National Library of Mongolia
There are many libraries and museums in Ulaanbaatar. We had a chance to visit the National Library located in central Ulaanbaatar. According to the chief librarian, the has over 30 million books. There is a special section on Turkish books with a photograph of Ataturk at the entrance. A museum inside the library complex includes many hand written books, including a letter that Kubilay Han sent to the Chinese in 1206. Many rare books are being kept wrapped in fine silk clothes.
Global Peace Convention Korea, November 28-30, 2011
It was announced that this year, “Global Peace Convention will be held Korea 2011”, with the theme of “Unification of Korean Peninsula for North East Asia Peace.” Nov 28-30, 2011.
Global Peace Festival Turkey 2012
The second participant from Turkey, a businessman from Bursa, after discussions with the organizers, made an announcement during the final luncheon in a Ger that next year’s Global Peace Festival will be held in Bursa, Turkey, with exact dates to be determined later. This of course will require approval by the Turkish Government and authorization from the Turkish Minister of Foreign Affairs and Finance. Unfortunately there was no one from the Turkish Embassy during the four day convention and festival to discuss this with. The American ambassador attended to almost all of the functions and a US Congressman was among the speakers. I trust the Turkish government and the private sector will support the announced convention to take place in Bursa next year.
(1) Other notable large monuments are the Five US President monument at Mt Rushmore, Ataturk monument in Buca Izmir.
(2) Exhibition on Cengiz Han and His Heirs – The Grand Empire of the Mongols, 800th Anniversary. An article on this exhibition is given below.
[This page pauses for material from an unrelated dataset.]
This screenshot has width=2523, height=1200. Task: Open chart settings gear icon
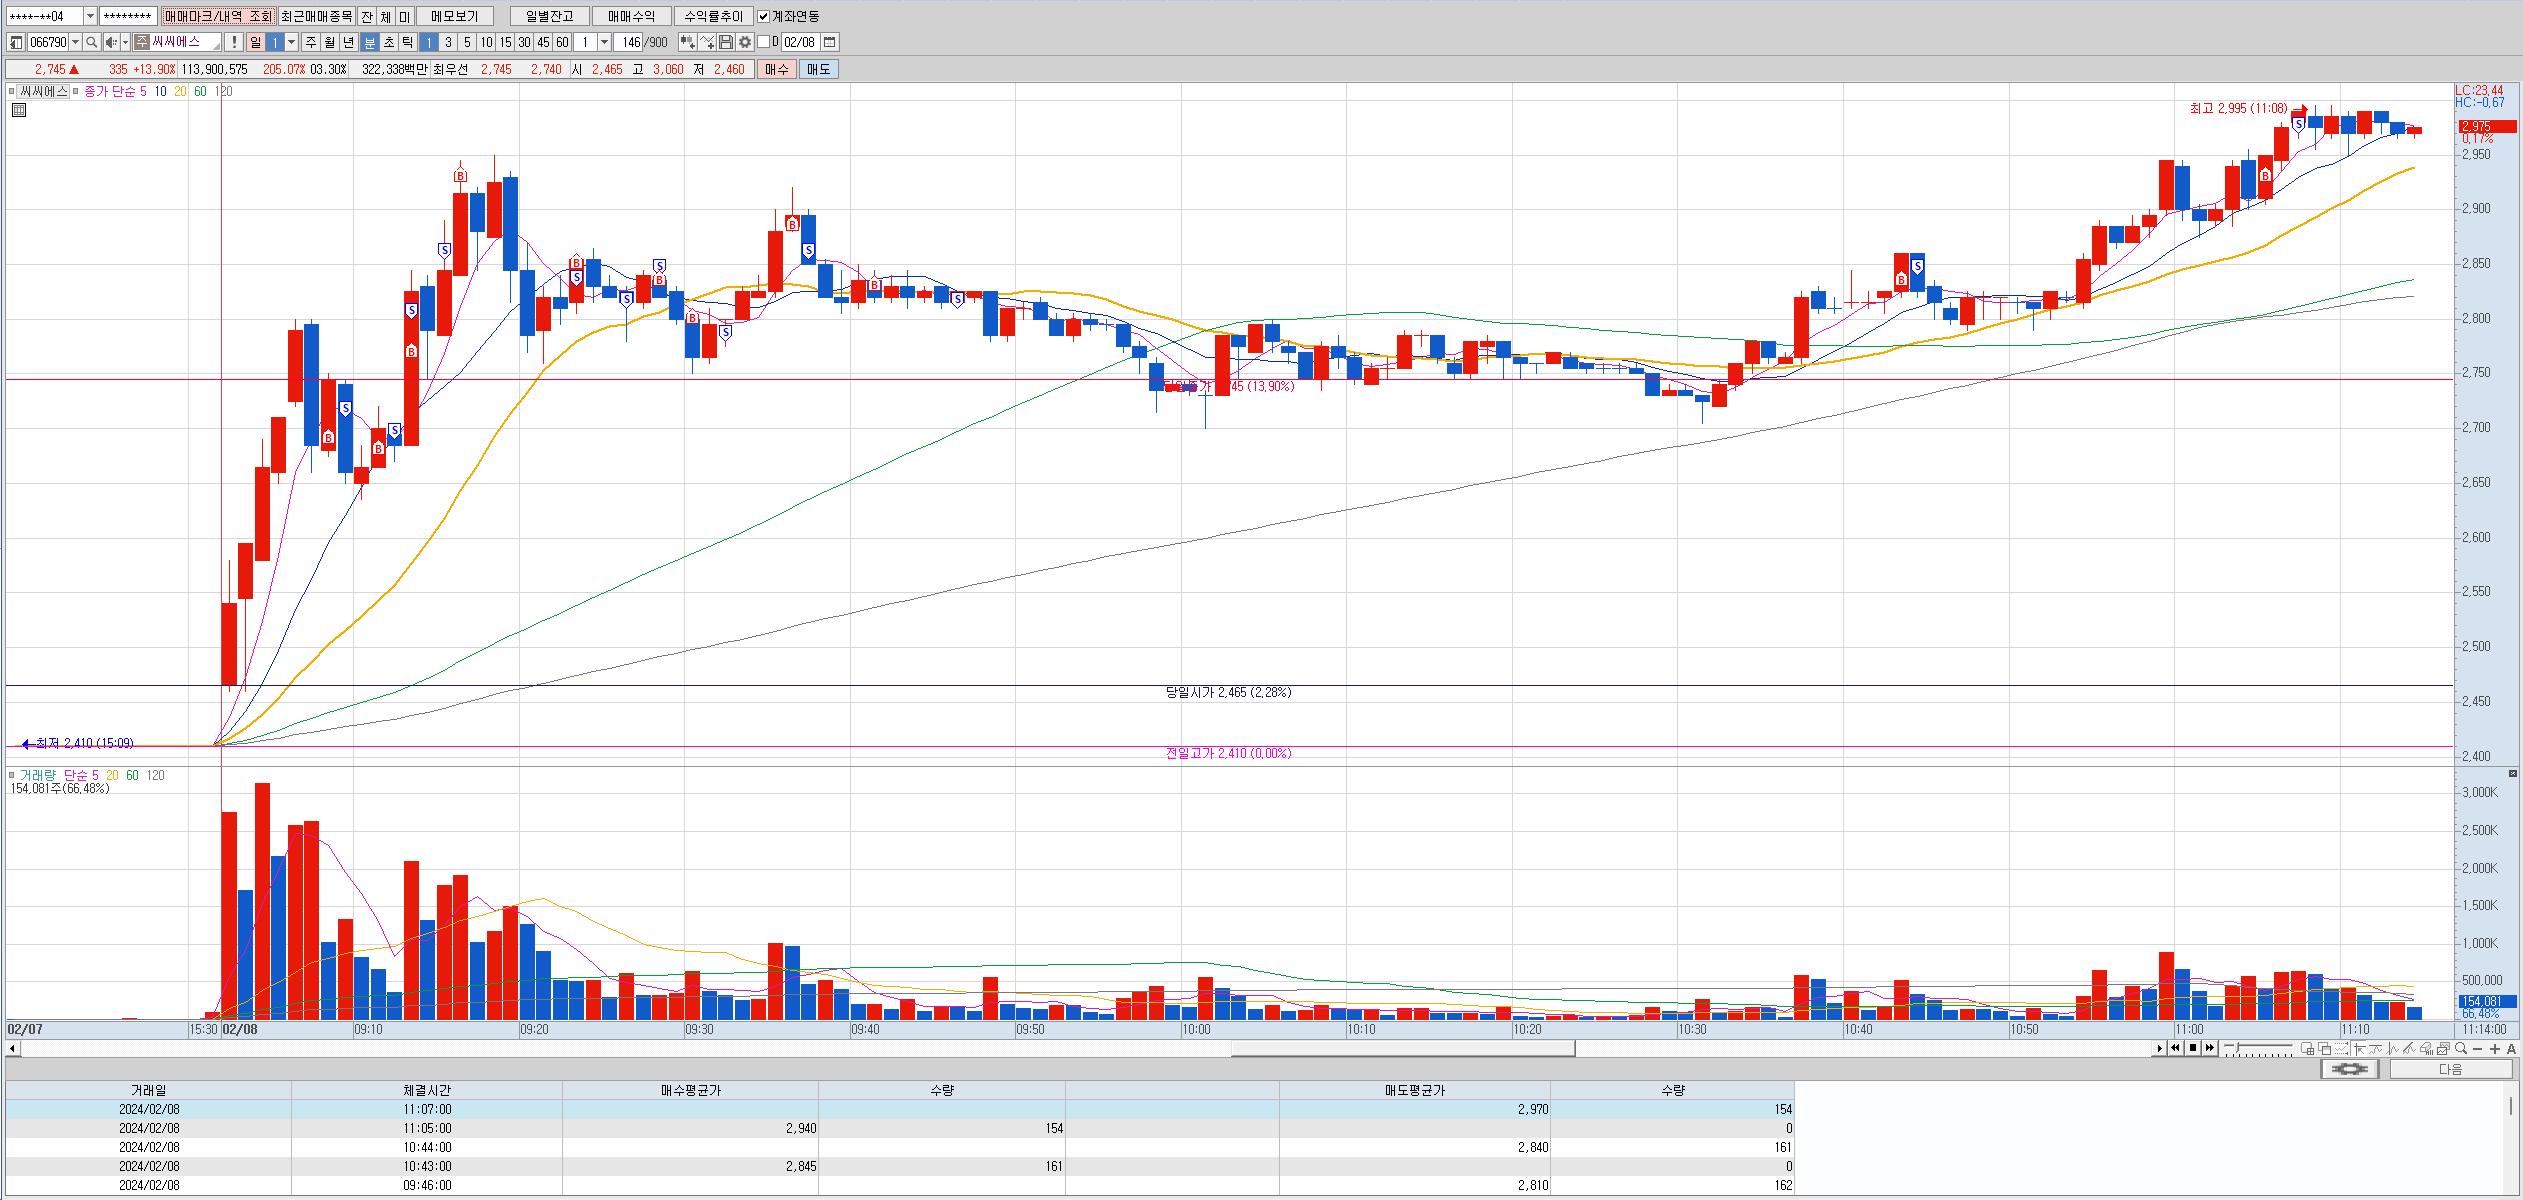(x=745, y=42)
(3) Turks: Children of the Wolf Mother
The Lonely Planet book on Mongolia tells the story of the Turks as descendants from a boy who was left for dead but saved and adopted by a mother wolf who raised him and than mated wit him, creating from their offspring the ancestors of various steppe clans. Along the Orkhon Gol in central Mongolia they built their small cities of mud, the most famous of which were erected during the time of the Uighurs, the last of the great Turkic Empires of Mongolia. The Turkic ear reached its zenith in the early 8th century AD under Bilge Khan and his brother Kultegen, the military general. Thir monuments near the Orkhon Gol are probably the oldest known examples of writing in a Turkic language.